Records supplied ::
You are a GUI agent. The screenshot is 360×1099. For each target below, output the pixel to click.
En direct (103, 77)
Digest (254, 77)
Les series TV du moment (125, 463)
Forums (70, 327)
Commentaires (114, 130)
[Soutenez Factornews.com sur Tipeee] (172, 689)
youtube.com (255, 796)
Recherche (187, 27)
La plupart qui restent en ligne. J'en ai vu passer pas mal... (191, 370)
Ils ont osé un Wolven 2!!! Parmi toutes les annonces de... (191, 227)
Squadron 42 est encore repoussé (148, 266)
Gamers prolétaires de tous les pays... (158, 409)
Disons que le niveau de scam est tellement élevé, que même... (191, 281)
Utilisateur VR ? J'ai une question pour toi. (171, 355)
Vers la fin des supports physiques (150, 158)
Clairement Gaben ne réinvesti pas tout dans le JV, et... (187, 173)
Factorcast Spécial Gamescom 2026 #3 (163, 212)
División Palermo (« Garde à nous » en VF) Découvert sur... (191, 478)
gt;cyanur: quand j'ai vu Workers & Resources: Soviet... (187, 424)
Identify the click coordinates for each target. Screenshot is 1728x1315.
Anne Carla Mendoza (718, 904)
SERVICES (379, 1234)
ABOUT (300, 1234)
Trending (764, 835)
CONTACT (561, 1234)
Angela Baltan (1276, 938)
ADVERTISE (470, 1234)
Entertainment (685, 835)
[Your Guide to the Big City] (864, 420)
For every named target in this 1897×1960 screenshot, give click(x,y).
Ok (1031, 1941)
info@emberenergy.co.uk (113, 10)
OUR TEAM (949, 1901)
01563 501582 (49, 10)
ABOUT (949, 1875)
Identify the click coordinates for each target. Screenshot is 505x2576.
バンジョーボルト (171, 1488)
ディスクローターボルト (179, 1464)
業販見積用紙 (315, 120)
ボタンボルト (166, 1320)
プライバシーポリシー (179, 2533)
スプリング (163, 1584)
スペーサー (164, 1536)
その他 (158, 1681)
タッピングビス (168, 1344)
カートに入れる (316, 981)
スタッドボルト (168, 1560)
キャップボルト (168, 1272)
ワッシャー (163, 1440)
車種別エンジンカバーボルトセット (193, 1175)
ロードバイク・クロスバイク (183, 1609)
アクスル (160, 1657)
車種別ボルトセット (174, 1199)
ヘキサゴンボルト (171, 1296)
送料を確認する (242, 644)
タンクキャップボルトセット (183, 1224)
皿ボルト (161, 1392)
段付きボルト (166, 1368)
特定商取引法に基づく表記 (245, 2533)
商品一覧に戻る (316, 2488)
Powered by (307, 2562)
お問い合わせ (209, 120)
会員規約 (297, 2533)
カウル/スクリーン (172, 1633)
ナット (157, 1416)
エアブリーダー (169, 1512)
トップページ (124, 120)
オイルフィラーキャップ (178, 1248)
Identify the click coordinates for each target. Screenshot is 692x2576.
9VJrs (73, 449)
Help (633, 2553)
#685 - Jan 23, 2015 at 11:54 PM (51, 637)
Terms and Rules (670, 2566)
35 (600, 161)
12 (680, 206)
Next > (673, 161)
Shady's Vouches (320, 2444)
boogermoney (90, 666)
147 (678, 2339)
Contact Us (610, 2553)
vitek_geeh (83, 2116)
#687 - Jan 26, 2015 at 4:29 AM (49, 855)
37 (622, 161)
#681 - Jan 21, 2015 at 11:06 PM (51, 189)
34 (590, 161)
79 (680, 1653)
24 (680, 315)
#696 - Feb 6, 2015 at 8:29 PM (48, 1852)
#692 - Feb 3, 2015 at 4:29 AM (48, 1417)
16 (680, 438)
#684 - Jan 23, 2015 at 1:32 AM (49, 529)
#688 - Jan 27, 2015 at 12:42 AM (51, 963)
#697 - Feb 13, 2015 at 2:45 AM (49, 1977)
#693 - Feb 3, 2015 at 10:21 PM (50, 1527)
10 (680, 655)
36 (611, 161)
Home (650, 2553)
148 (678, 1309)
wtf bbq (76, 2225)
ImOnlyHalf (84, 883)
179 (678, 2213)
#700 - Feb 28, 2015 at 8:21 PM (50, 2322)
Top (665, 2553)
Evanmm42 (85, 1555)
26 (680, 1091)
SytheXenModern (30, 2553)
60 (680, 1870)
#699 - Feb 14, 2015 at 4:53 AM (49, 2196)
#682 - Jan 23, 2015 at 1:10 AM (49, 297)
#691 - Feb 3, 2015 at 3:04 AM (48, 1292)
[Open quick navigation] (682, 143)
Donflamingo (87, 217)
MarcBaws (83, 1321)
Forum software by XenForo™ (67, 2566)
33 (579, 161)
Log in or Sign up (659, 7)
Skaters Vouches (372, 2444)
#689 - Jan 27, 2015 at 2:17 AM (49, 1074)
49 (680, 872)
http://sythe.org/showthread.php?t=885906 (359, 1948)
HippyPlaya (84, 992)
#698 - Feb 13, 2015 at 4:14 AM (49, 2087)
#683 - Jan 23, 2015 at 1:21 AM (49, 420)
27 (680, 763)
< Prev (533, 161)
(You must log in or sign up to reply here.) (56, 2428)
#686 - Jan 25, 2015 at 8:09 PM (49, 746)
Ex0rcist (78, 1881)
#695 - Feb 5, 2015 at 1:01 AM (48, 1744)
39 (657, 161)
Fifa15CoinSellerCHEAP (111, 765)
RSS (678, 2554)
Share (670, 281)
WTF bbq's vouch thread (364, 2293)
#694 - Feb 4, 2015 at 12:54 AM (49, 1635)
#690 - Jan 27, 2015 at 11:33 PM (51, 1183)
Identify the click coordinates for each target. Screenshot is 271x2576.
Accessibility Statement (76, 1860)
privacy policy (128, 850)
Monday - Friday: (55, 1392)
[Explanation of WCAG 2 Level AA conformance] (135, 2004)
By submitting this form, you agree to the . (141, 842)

Problem statement ::
The count of lines above that contain "this" is all that should be given.

Finished task ::
2